Back in London Albert threw himself into his labors again, working at affairs of state from morning until night but with a haggard, hunted look.
Jake Figgis found new lodgings near his own for Martha and Tom Ginty. At No. 2 Bow Street, the household returned to its former configuration: Charles and Jane Field at the mercy of Bessie Shoreham, their maid of no work, as Field called her. The wound in the inspector’s leg became reinfected twice, and he was unsteady for a time, employing a hated crutch to get about the house. Worse were the nightmares that plagued him. Again and again he tried to patch together dissected loved ones but would awake in a panic, finding he was missing a vital piece.
Commissioner Mayne gave the inspector leave to recuperate fully before resuming his duties. “Take all the time in the world, Charles! We want you in fighting trim again. You must have done well by the royal party. They seem pleased with you at the palace, although they are rather tight-lipped about what might or might not have happened over there, I must say.”

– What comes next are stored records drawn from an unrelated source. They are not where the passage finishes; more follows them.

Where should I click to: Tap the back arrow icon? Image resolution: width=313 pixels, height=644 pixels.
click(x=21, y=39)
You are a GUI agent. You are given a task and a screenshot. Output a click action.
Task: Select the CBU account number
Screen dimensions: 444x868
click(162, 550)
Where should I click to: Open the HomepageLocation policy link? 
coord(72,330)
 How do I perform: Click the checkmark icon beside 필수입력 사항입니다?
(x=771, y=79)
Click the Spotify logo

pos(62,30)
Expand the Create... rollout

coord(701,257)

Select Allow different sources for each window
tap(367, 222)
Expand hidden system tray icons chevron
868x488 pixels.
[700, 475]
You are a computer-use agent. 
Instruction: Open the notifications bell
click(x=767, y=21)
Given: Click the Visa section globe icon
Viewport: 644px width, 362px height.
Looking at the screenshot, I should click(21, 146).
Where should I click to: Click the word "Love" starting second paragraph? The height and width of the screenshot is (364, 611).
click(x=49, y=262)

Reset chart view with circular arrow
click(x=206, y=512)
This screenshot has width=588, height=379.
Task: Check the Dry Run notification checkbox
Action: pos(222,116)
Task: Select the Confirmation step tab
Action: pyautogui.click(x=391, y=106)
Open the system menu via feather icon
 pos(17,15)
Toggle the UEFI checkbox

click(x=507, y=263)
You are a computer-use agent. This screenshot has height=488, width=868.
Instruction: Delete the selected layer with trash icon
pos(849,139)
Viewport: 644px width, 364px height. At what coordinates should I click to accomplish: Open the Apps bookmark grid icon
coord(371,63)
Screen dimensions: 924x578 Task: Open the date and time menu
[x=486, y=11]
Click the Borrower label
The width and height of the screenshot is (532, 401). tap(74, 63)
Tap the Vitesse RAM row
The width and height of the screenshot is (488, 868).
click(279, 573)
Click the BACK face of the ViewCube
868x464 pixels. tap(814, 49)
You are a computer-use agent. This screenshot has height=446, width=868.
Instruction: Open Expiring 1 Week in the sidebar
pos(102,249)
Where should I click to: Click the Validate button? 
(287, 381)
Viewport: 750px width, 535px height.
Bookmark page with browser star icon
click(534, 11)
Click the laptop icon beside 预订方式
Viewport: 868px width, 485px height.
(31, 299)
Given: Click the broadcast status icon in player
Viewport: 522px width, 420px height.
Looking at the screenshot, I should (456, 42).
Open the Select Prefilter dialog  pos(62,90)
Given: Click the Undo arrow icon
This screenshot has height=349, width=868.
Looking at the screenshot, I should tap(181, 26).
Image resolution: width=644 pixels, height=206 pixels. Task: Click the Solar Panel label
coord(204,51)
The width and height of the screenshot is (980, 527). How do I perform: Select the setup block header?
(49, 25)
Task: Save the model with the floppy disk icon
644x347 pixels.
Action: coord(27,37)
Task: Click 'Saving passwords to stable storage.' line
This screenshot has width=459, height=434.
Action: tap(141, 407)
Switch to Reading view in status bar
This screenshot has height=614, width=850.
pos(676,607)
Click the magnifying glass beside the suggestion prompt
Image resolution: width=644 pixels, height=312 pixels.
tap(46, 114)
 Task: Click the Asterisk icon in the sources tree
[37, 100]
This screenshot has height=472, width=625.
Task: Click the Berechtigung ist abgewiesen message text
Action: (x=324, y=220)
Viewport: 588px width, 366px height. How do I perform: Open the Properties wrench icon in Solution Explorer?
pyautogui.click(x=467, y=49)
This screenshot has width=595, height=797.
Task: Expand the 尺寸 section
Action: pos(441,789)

Mayne waited for Field to enlighten him, but the inspector remained silent. The commissioner’s smile faded. He drew some papers to him across his desk and picked up a quill. “That will be all.”
Field used his crutch to make his way out to the hackney coach that was waiting for him and hurried the short distance home. “Everything all right here, Mrs. Field?” he said the moment she opened the door to him.
“Of course, Mr. Field. You’ve been gone only an hour.” The inspector nodded distractedly and sat down heavily in the ground-floor parlor where he was spending most of his time these days to avoid climbing stairs.
Mr. and Mrs. Field received callers soon after, Sergeant Willette, down from Oxford and, with him, Sam Llewellyn. Willette was delighted to meet the inspector’s wife.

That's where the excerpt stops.